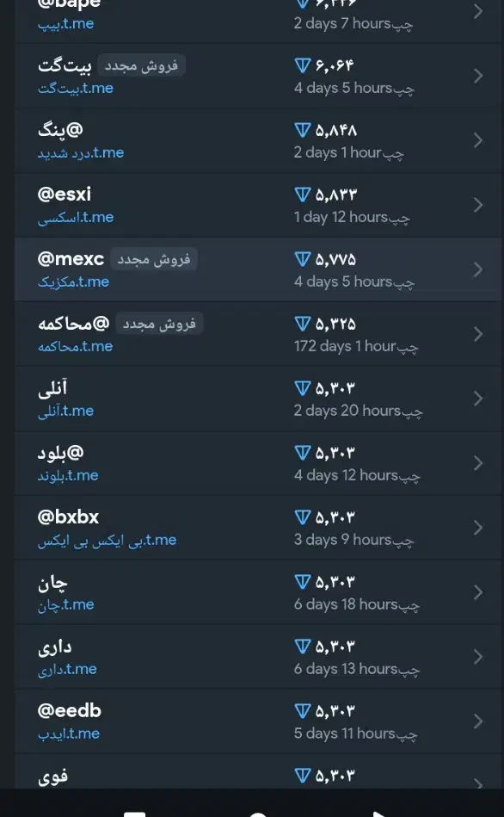Viewport: 504px width, 817px height.
Task: Click the TON diamond on the چان row
Action: pyautogui.click(x=302, y=582)
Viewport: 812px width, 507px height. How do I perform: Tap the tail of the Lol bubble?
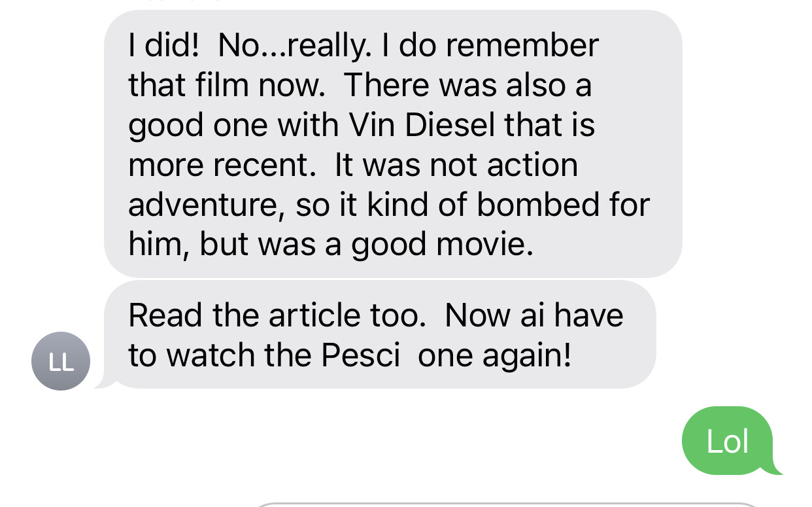(x=776, y=466)
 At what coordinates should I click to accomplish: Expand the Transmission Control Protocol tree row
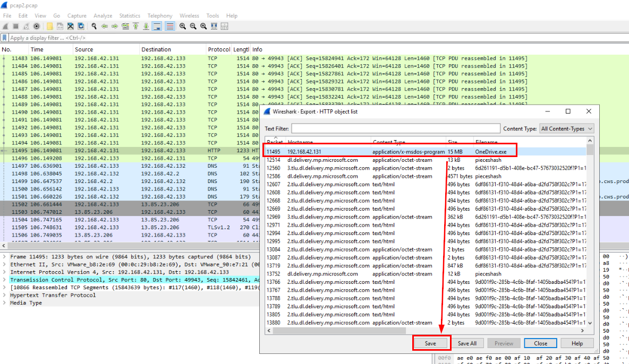tap(5, 280)
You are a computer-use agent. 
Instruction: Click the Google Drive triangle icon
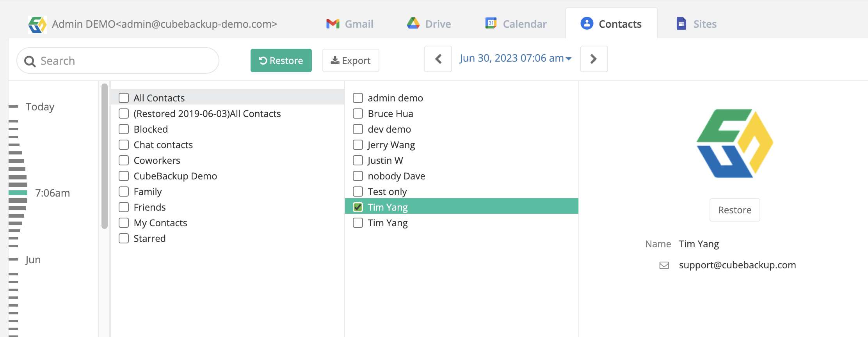tap(413, 24)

* **Work request**: Only one thing is required here: an exact copy of the lines from the one bearing "At what coordinates" through the final line above, both included, with pictures left out.

* **Answer for the task**:
 At what coordinates should I click to accomplish: Expand the Transmission Control Protocol tree row
tap(5, 280)
You are a computer-use agent. 
Instruction: Click the Google Drive triangle icon
tap(413, 24)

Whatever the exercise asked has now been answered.